From implementing reactions to an anti-clickbait algorithm, Facebook has made a ton of changes over the past year. But Facebook 360 tops the list of improvements — and it’s only getting better.
Facebook was one of the first social media platforms to embrace 360-degree photos and video, and it didn’t take long for other companies to see 360 as a viable marketing tool. Common with any new feature, Facebook 360 experienced some setbacks, namely its jumpy and nauseating playback, an aspect that particularly hurt user experience — and marketing efforts. Why sink a ton of resources into producing a video that’s just going to make viewers queasy?
Facebook heard the complaints and is doing something about it. Engineer Johannes Kopf told WIRED that shaky videos will undergo “deformed rotation,” a method tasked with stabilizing a video in fewer than 22 milliseconds per frame. Although this is undoubtedly great for users and Facebook as a whole, it’s just as beneficial for marketers, who should take it as a cue to step up their game and set themselves apart.
National Geographic takes exploration to another level with educational 360-degree video that places viewers right in the heart of Mother Nature. Source.
Immersive Video Enhances Engagement
The challenge should come as good news for marketers. Facebook 360 is here to stay, so it makes sense to invest in the tech and make the most of this new trend. Like video games, the 360-degree panoramas intend to immerse the viewer in a specific environment, so this improvement only raises the bar and allows companies to be more creative in what they produce. Content marketers can now use Facebook 360 to tell a cohesive story without worrying that viewers may be pulled out of the experience, or put off by unstable playback.
Engagement is key with any social media marketing effort. Video only makes up 3 percent of Facebook’s content but has the highest rate of engagement, according to a 2014 Quintly study. Facebook 360 is only helping to boost these numbers. Since the feature was unveiled, users have watched more than 1 million hours with Samsung Gear VR. Facebook reported in 2015 that videos (all videos, not just 360) had 135 percent more organic reach than photos.
Facebook encourages users to join their Facebook 360 Community Group and stay on top of industry-related news about immersive video experiences. Source.
Facebook 360 and Beyond
Facebook 360 videos are novel and eye-catching — plus, they pair with virtual reality like peas and carrots. And the VR experience isn’t just for owners of the expensive Oculus Rift and Samsung Gear; the budget-friendly Google Cardboard is an affordable alternative for viewers who are inspired to watch 360 content in VR, but don’t want to break the bank.

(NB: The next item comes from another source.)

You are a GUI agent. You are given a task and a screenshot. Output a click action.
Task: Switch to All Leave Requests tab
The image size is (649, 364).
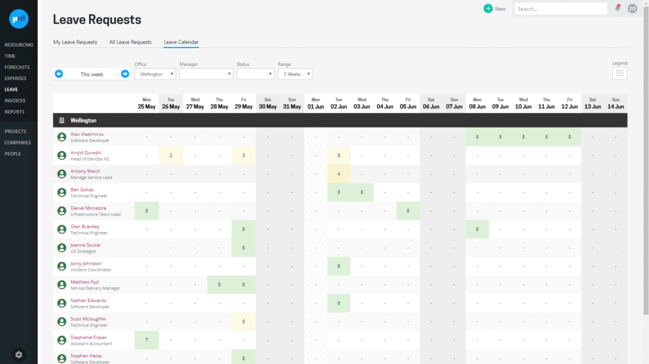130,42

Why limit your 360 efforts to just Facebook? YouTube got on board with the trend in 2015, and the platform stepped up its game in 2016 by implementing live 360 videos. For marketers, this means content can be recreated, extended, and repurposed to go on YouTube and capitalize on an additional social audience.
- Users spend an average of 20 minutes on Facebook per visit and 50 minutes per day.
- Facebook had an average of 8 billion daily video views in 2015.
- Users posted 75 percent more videos in 2015 than 2014.
- 49 percent of users will like a page for a company or brand.